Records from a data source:
━━━━━━━━━━━━━━━━━━━━
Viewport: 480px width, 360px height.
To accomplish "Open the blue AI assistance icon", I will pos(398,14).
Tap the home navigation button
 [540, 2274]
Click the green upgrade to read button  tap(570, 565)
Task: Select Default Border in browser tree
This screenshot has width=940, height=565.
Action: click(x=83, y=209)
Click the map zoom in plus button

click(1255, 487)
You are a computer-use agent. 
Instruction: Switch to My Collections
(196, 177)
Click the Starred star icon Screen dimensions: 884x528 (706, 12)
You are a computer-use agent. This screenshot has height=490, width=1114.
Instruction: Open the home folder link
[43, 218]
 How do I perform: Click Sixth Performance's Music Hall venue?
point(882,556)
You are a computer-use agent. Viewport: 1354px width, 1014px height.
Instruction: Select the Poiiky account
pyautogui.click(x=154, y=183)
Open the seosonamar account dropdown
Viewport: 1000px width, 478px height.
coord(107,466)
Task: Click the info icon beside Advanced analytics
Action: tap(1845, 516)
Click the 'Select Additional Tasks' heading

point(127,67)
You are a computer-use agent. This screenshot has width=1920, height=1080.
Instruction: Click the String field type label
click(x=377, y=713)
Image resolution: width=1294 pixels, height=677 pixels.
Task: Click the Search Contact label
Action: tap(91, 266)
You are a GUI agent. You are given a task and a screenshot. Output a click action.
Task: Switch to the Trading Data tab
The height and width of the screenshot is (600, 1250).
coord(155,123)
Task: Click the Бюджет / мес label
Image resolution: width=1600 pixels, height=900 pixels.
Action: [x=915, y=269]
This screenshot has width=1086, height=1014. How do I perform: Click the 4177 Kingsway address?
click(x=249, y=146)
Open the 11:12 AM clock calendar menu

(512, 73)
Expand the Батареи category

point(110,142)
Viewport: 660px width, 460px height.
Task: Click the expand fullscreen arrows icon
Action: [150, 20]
━━━━━━━━━━━━━━━━━━━━
■ TASK INSTRUCTIONS
Only the lines from the first line of the records through the one containing "Task: Select Default Border in browser tree" should be reproduced, exactly, with both of them included.

■ ANSWER SPACE
Viewport: 480px width, 360px height.
To accomplish "Open the blue AI assistance icon", I will pos(398,14).
Tap the home navigation button
 [540, 2274]
Click the green upgrade to read button  tap(570, 565)
Task: Select Default Border in browser tree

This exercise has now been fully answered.